Fruiting bodies annual and sessile (without a stipe) or pseudostipitate (very small stipe). Fruiting bodies found growing on trunks or root flares of living or dead hardwood trees. Mature fruiting bodies are laccate and reddish-brown, often with a wrinkled margin if dry. Fruiting bodies are shelf-like if on stumps or overlapping clusters of fan-shaped (flabelliform) fruiting bodies if growing from underground roots, and range in size of NaNcm (-2,147,483,648inches) in diameter.
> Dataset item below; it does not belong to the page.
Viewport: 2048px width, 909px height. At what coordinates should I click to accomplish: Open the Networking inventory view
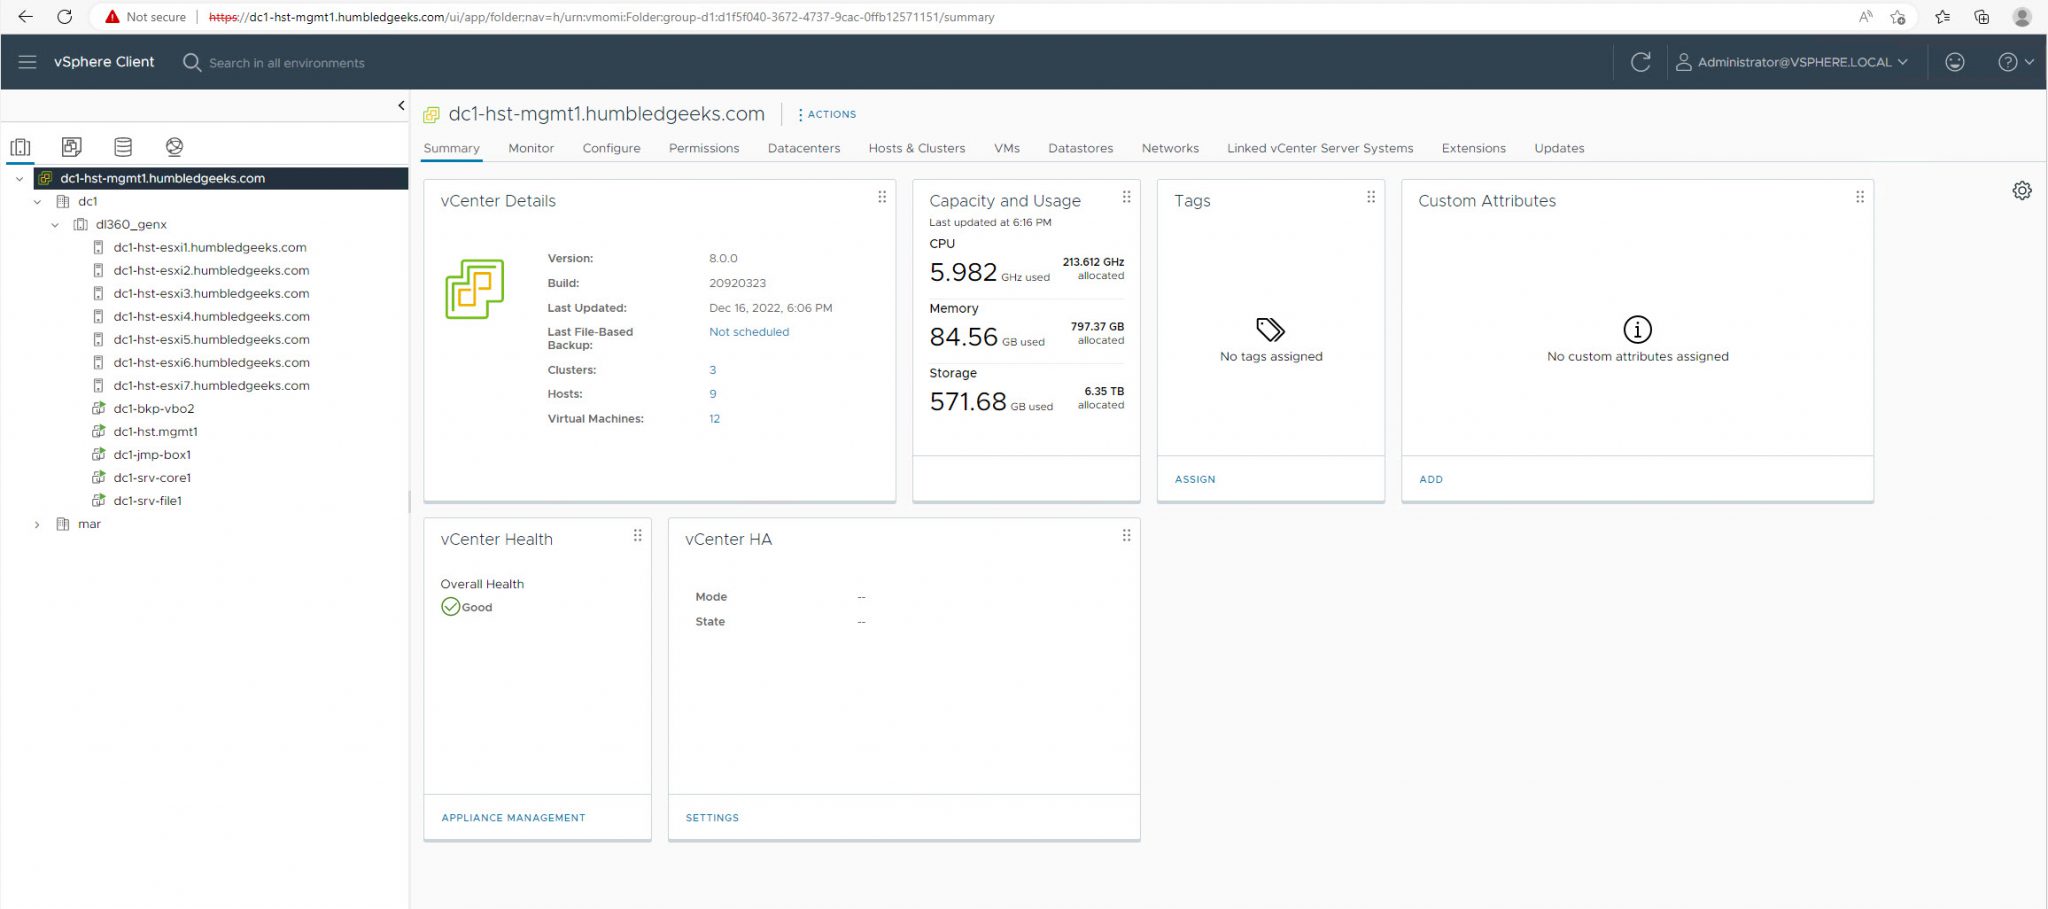coord(174,146)
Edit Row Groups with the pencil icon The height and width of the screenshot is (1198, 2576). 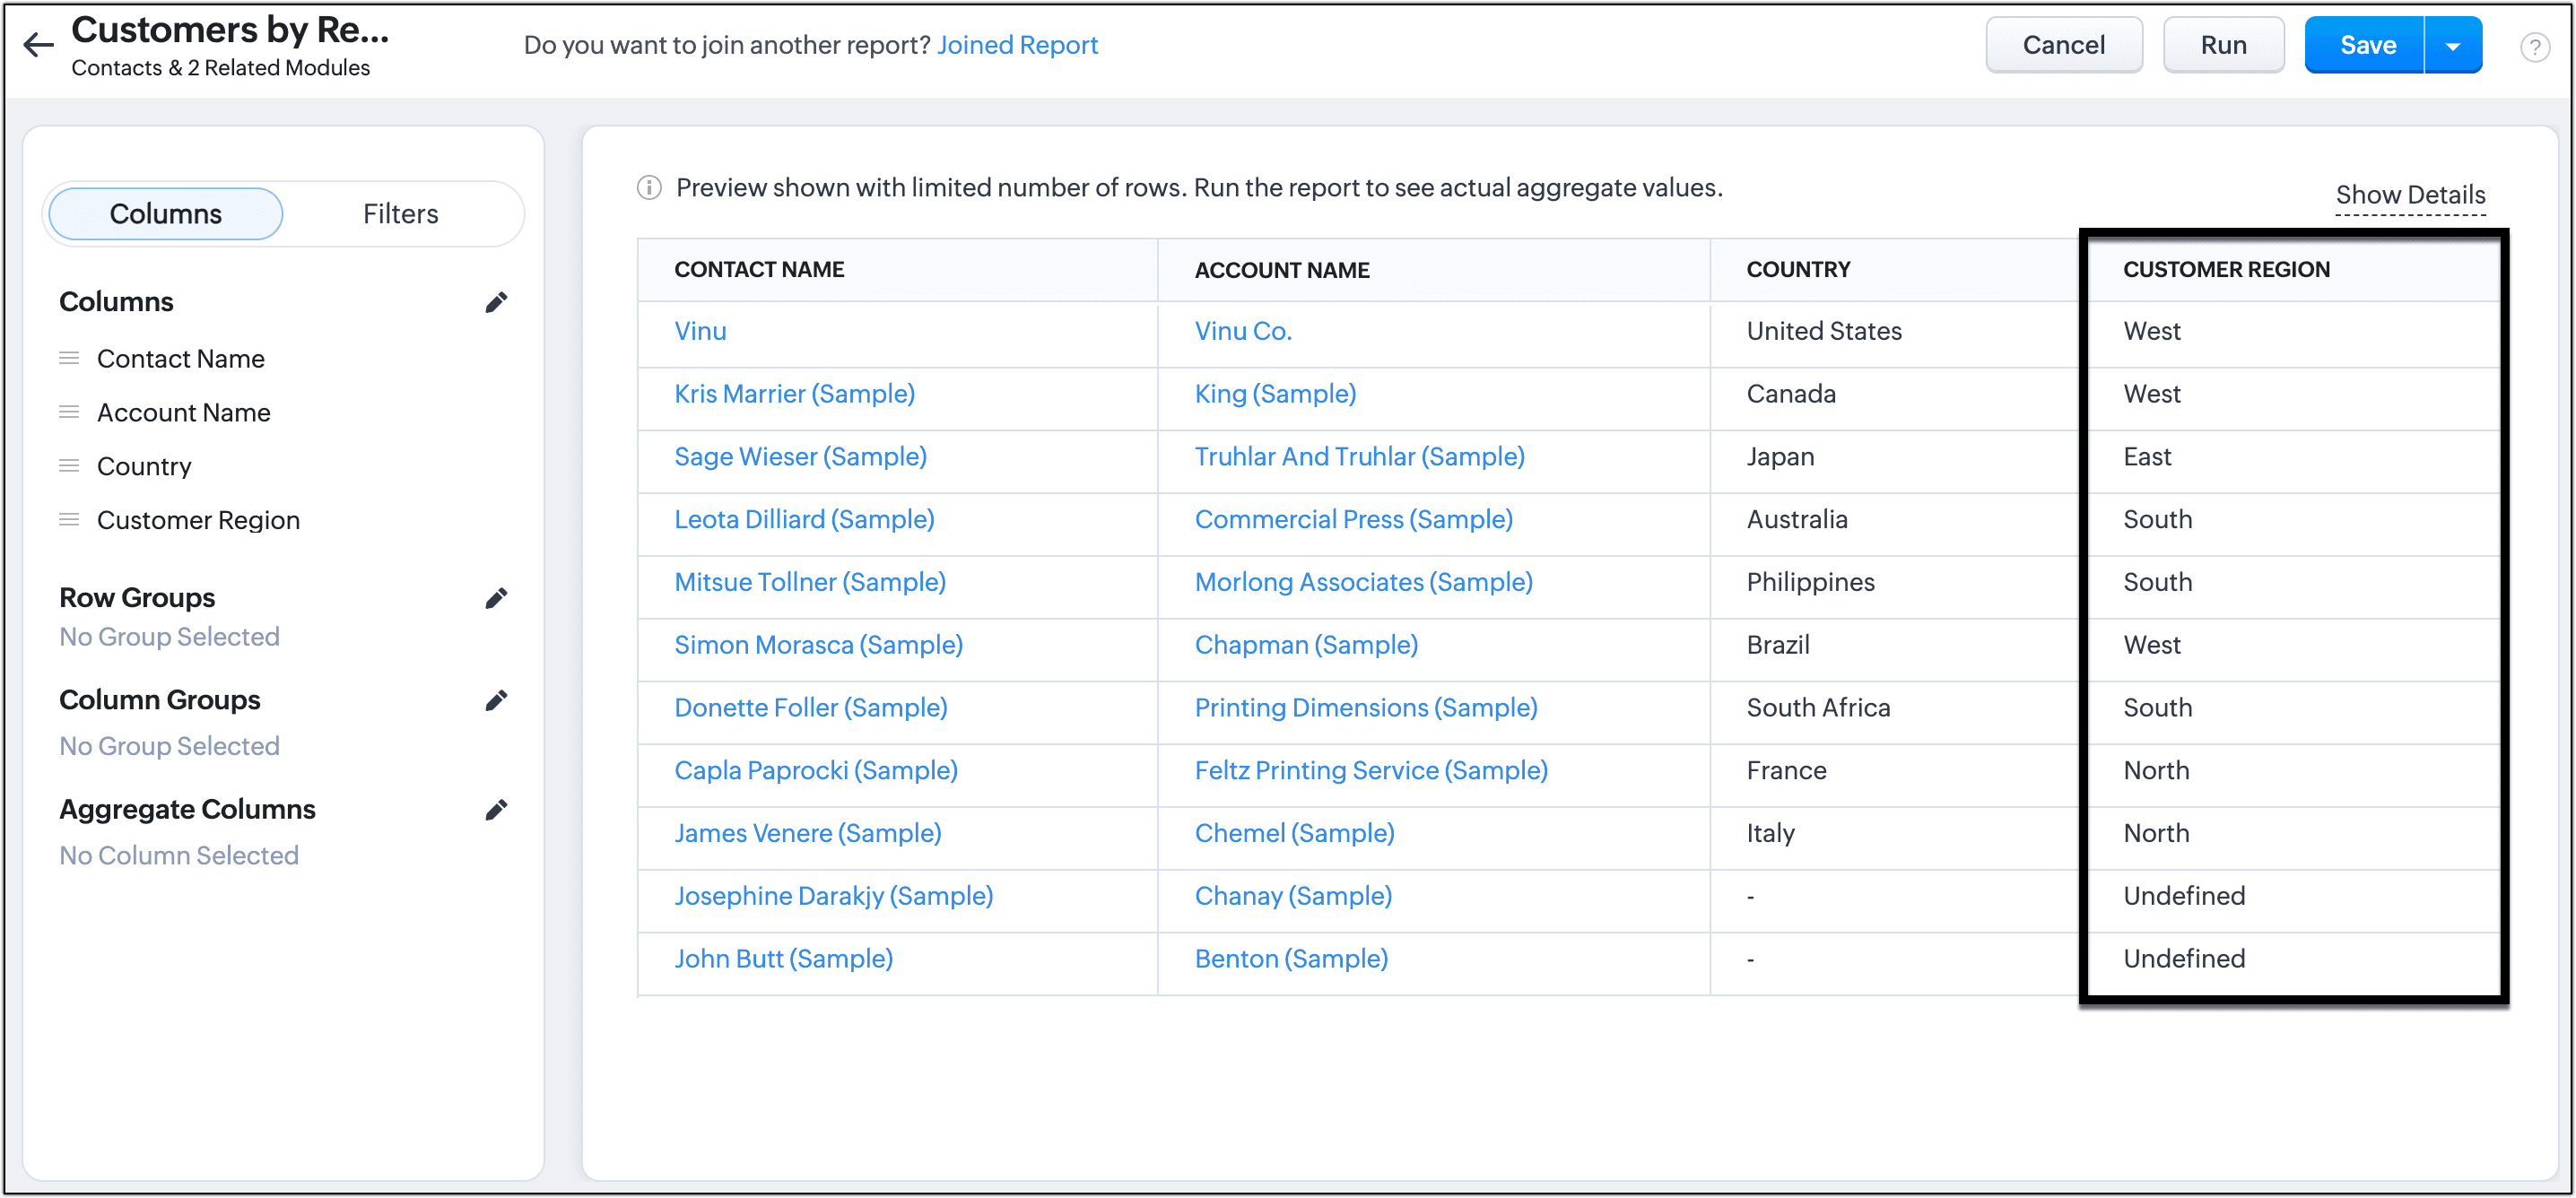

Hymenium white, bruising brown, and poroid with irregular pores that can range in shape from circular to angular. The context tissue is cream colored and can be thin to thick and on average the same length as the tubes. Black resinous deposits are never found embedded in the context tissue, but concentric zones are often found. Spores appear smooth, or nearly so, due to the fine (thin) echinulations from the endosporium.
The spores can be used to differentiate the species from other common Eastern North American species such as Ganoderma curtisii (Berk.) Murrill. Elliptical to obovate to obpyriform chlamydospores formed in vegetative mycelium, and are abundant in cultures.
Very common taxon, being found in practically every state East of the Rocky Mountains within the United States.
For centuries, laccate (varnished or polished) Ganoderma species have been used as traditional medicine in many parts of Asia. These species are often mislabeled as G. lucidum', although genetic testing has shown this to be multiple species, such as G. lingzhi, G. multipileum, and G. sichuanense.[15]